The transcriptomes were extracted by the Trizol method, and the quality of the extracted nucleic acid was determined. Sequencing and splicing were performed using the BGISEQ-500 analysis platform of BGI (Beijing Genomics Institute, Beijing, China), whereas its annotation was done by referring to the genome of M. martensii [35]. We defined expressed genes using the following criteria: FPKM ≥ 10 in any one population (FPKM not less than 10 in at least one population). Unless otherwise stated, the unit of expression level in our analyses is FPKM. Online BLAST annotated possible new genes and named them according to the discovery and verification information of M. martensii toxin genes provided by Cao et al. (2013) [20]. The heat maps were produced online by BGI. Based on the results of the detection of differential genes, a hierarchical cluster analysis was performed on concatenated differential genes, using the heatmap in R [36]. The gene cluster analysis was based on the method described by Cao et al. (2013) [20].

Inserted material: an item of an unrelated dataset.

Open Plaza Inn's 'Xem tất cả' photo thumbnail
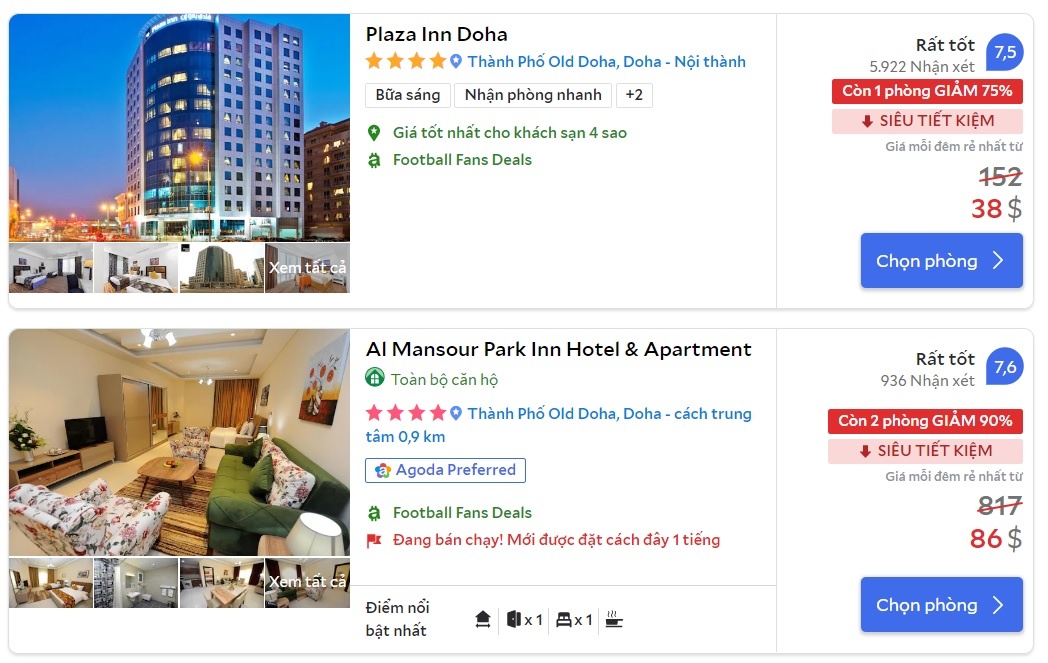 click(x=307, y=268)
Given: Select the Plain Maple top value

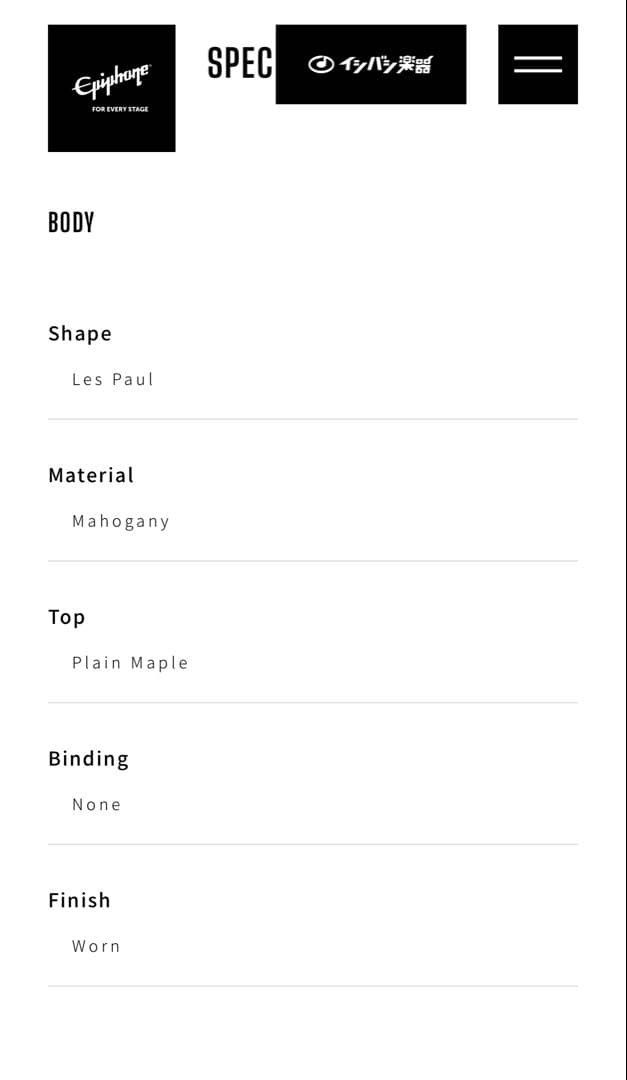Looking at the screenshot, I should pyautogui.click(x=130, y=663).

4.5. Proteomic Identification of Expressed Toxin Genes

The peptide sequence of expressed toxin genes was aligned with the MS/MS identification protein evidence of M. martensii venom samples separated by 2-DE, SDS-PAGE, and RP-HPLC [21,24] by ClustalX1.83, as well as the local blast.

4.6. RT-qPCR Analysis

RT-qPCR analysis was performed to detect the expression of 10 genes in scorpion venom gland tissues. The RT-qPCR primers were synthesized at the Invitrogen Company (Beijing, China). Scorpion GAPDH was used as the housekeeping gene. PCR amplification was conducted in an ABI 7500 real-time PCR system using the following program: 30 s at 95 °C; 40 cycles (95 °C for 5 s, 60 °C for 40 s [collecting fluorescence]). To establish the melting curve of PCR products, amplification of the product was done at 95 °C for 10 s, 60 °C for 60 s, 95 °C for 15 s. They were subsequently slowly heated from 60 °C to 99 °C (ramp rate is 0.05 °C/s). Data were analyzed using Ct values and the 2^−ΔΔCT method [37].